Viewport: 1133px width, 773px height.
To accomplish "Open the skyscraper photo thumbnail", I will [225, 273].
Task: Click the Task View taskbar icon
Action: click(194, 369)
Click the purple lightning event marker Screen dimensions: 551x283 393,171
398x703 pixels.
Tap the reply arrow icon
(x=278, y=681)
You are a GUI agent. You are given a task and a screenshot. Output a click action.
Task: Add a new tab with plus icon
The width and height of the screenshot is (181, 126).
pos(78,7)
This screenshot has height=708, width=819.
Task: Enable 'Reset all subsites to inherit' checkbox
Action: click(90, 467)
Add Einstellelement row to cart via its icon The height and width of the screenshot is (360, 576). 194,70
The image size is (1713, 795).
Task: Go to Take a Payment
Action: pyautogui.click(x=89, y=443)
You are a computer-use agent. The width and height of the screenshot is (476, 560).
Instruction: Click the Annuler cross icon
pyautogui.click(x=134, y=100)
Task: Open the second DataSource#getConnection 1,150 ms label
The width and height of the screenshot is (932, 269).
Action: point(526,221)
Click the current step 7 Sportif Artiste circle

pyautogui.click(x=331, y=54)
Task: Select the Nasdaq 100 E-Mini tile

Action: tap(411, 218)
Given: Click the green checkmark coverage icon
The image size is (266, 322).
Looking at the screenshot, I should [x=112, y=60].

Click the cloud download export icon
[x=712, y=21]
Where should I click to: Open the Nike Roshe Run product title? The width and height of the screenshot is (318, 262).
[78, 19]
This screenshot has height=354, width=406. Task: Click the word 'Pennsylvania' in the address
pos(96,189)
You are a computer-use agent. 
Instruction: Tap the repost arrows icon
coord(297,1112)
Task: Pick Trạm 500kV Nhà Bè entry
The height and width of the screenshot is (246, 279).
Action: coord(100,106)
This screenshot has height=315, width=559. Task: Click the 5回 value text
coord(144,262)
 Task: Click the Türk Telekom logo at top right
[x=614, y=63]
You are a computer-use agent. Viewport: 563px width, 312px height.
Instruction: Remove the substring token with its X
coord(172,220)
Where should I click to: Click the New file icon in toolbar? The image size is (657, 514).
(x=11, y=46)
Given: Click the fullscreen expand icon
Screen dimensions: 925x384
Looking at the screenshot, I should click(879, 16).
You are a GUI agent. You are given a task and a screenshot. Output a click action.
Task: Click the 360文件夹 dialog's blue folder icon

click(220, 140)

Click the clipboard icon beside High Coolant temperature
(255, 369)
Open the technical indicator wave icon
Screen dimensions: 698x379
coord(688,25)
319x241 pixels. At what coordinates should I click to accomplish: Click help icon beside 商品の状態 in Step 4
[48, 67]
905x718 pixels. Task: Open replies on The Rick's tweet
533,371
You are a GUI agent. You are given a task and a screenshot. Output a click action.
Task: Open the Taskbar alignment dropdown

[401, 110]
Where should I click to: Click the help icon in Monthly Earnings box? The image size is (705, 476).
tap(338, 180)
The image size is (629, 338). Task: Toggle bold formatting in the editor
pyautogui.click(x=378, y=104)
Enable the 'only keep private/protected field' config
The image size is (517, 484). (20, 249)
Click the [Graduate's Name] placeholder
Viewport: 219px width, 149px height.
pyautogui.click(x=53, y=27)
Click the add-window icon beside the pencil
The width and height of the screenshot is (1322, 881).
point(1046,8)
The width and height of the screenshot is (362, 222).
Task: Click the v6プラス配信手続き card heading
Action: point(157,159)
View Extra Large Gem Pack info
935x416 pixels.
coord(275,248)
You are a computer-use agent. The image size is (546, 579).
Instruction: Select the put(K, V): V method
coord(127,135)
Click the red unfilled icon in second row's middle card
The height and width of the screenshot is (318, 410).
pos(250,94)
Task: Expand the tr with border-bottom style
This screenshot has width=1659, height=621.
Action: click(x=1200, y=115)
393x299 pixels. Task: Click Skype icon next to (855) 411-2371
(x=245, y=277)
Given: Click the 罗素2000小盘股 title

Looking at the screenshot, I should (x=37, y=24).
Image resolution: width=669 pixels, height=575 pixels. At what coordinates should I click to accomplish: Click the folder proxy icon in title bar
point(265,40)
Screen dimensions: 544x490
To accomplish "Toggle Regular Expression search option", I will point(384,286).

──────────────────────────────

- PROBLEM: Please work out how many lines of the listing hold the word "computer" and reply with only that number.

- YOUR SOLUTION: 4